Most schools already produce plans for children with special educational needs and disabilities (SEND), data suggests, as government consults on proposals for new “individual support plans”.
Under wide-ranging government reforms announced last week, schools will have to draw up ISPs for all pupils receiving the new “targeted”, “targeted plus” and “specialist” tiers of support.
Separate education, health and care plans (EHCPs) will continue to be issued, but will be reserved for those on the “specialist” tier.
Education secretary Bridget Phillipson said ISPs should create “EHCP-like support without the fight to get that EHCP”.
According to a Teacher Tapp poll of special educational needs coordinators (SENCOs), just 11 per cent of 503 respondents said their school did not write individual plans for pupils with SEND, but without an EHCP.
More than half (57 per cent) said plans were created for all SEND pupils, while 27 per cent said plans were created for some SEND pupils.
While leaders have welcomed the move to a more uniform approach, others have warned there should be some flexibility to create systems that work for their specific contexts, with support for a smooth transition of plans.
Flexibility to help smooth transition
Astrea Academy Trust creates support plans for all pupils with SEND across its 26 schools in South Yorkshire and Cambridgeshire through an online portal.
Ryan Purdy, SEND and AP lead at Astrea, said plans were “person centred”, beginning with pupils and parents filling out a form outlining their details, specific needs, medical conditions or diagnoses and exam access requirements.
The plans also set out specific targets for the child and evidence-based practice which could help support specific needs.
“There could be hundreds of children on one school’s SEND register, so having ready access to evidence-based and additional interventions can really help make the process more effective and efficient for those children,” Purdy explained.
At Jeavons Wood Primary in Cambridge, pupil passports are issued to the 15 per cent of pupils on its roll with SEND.
Headteacher Em McMurray said the passports were a “really good way of capturing the needs of a child on a page, that made it practical, personal and something that everybody could use”.
As at Astrea, the passports give a breakdown of a pupil’s strengths, gaps in learning, the interventions they should have and targets.
But McMurray said an important aspect of the plans was how easily they can be adapted.
“This is very much a live document that influences what we do on a daily basis, and I think that’s where the power is,” she said.
Letting pupils voice interests
At Endeavour Learning Trust, which has 10 schools across the north west, SEND pupils have a “targeted learning plan” as well as a pupil passport.
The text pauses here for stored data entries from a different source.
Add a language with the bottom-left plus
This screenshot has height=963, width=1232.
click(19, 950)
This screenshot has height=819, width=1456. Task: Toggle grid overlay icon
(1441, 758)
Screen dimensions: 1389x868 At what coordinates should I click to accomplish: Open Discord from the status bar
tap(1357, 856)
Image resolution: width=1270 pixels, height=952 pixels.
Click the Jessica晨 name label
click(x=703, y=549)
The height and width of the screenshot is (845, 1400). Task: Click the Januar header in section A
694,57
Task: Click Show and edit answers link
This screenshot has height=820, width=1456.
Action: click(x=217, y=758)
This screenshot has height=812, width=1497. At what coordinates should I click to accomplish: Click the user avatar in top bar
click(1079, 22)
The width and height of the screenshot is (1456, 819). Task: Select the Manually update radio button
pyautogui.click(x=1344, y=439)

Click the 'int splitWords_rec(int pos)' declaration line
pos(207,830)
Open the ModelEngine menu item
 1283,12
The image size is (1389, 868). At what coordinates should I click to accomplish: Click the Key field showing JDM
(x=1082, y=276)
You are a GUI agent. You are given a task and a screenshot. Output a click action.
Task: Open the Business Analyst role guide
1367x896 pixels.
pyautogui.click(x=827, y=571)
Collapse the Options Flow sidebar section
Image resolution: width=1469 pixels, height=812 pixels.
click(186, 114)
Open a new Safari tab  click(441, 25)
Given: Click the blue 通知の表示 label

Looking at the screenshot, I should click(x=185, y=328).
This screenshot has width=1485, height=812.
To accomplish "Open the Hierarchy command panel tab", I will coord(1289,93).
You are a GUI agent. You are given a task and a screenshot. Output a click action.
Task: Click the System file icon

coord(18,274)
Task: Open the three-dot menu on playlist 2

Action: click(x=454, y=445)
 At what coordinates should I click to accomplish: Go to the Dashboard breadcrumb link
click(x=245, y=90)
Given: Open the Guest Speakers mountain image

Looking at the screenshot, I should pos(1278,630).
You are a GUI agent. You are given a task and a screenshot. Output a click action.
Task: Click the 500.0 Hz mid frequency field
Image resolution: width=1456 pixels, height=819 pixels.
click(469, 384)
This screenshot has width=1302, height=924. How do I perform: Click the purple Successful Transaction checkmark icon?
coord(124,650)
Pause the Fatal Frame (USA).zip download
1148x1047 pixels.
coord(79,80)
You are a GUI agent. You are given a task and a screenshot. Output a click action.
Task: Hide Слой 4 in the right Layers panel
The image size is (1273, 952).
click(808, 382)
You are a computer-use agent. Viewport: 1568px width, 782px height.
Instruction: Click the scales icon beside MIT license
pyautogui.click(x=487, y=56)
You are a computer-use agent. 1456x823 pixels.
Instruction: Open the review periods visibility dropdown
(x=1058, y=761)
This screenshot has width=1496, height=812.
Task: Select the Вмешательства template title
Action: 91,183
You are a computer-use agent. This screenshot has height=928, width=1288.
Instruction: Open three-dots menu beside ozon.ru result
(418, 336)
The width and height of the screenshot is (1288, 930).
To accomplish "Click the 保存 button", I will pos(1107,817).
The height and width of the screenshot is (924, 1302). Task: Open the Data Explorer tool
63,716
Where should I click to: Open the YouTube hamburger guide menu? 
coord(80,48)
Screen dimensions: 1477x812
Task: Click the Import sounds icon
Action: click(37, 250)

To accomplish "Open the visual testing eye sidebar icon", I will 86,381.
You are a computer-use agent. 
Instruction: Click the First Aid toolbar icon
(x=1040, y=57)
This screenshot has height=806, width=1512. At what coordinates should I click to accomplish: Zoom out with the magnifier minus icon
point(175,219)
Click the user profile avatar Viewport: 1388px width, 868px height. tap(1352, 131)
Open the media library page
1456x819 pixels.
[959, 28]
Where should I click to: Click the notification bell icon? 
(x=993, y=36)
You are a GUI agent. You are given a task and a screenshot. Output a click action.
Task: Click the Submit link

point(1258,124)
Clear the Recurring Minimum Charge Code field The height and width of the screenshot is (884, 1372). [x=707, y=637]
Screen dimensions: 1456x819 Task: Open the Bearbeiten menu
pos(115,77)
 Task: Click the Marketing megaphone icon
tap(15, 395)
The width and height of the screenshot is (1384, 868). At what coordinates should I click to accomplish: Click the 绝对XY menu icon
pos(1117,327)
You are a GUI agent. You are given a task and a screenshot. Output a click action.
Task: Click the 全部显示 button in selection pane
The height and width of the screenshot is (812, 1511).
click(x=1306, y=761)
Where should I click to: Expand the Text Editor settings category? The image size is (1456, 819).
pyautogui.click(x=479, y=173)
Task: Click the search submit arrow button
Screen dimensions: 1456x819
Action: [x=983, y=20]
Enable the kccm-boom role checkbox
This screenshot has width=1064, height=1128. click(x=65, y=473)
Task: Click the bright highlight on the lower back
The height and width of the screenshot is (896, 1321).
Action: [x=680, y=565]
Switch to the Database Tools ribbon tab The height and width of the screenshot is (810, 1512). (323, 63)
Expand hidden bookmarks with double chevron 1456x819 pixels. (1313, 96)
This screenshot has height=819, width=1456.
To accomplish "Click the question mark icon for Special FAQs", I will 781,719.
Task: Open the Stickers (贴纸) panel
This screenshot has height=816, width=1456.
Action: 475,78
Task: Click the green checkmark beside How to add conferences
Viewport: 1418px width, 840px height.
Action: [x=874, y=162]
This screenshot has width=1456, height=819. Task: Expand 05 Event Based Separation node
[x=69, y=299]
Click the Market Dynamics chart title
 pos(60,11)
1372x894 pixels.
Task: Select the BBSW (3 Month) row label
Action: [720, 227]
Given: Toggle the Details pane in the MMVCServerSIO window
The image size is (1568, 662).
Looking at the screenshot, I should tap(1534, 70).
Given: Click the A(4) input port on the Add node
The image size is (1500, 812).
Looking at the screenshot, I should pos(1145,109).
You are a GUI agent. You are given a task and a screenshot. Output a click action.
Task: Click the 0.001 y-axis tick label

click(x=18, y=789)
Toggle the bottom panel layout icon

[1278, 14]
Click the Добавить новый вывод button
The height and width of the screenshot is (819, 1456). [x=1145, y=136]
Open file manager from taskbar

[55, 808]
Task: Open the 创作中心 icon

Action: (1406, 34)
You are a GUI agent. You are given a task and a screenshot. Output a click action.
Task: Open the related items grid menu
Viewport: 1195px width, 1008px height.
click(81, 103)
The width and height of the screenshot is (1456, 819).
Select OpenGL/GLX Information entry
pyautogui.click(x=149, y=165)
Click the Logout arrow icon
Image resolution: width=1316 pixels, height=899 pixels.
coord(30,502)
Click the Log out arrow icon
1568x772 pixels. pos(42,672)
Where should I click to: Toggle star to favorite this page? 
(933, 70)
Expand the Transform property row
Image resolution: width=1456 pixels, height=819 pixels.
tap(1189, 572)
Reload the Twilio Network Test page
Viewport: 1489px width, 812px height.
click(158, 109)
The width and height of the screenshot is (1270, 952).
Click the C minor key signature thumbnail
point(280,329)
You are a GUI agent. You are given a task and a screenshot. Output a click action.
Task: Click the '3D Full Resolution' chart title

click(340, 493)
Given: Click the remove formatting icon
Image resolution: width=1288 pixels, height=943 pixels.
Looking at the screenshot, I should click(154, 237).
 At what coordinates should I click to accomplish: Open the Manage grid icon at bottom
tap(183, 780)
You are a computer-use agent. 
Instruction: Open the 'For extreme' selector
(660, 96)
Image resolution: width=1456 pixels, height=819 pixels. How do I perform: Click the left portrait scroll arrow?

While the targeted learning plan involves all information on the child, the pupil passport constitutes the “student voice” and is put together by the pupil and school’s SENCO.
Here, a pupil may be able to voice their interests on a specific topic, which teachers can then use in the classroom.
Donna Waring, the trust’s director of SEND, said the plans had “raised the profile of SEND”, particularly for their secondary school teachers.
“Where they may see 300 children in a week, we just need to be really specific at what their targets are and how that can be translated into the lessons,” she explained.
Universal document
Warring said ISPs could help with transitions between phases too.
“A secondary school could have 30 feeder primaries, and if they’ve all done something different, you’ve got parents coming and saying ‘have you got all about my child yet? Or have you got my pupil passport?’
“And I think having that universal document would be really useful.”
But she added that government should make it clearer how ISPs are going to look, and that there should be “the option for individual schools to add on specifics that they want to make it relevant to the context of their schools”.
McMurray said standardising practice would be useful for her school, and sharing good practice between schools “might take some of the fear” out of the prospect of creating the new plans.
“It might be a few functional boxes changing but I think the bones of it would be consistent with what we’re already doing.”
Purdy added: “There will be an administrative task in transferring across the data for each child on to a new system, but also some benefits such as in portability or transferability of plans which will share a uniform format across the country.”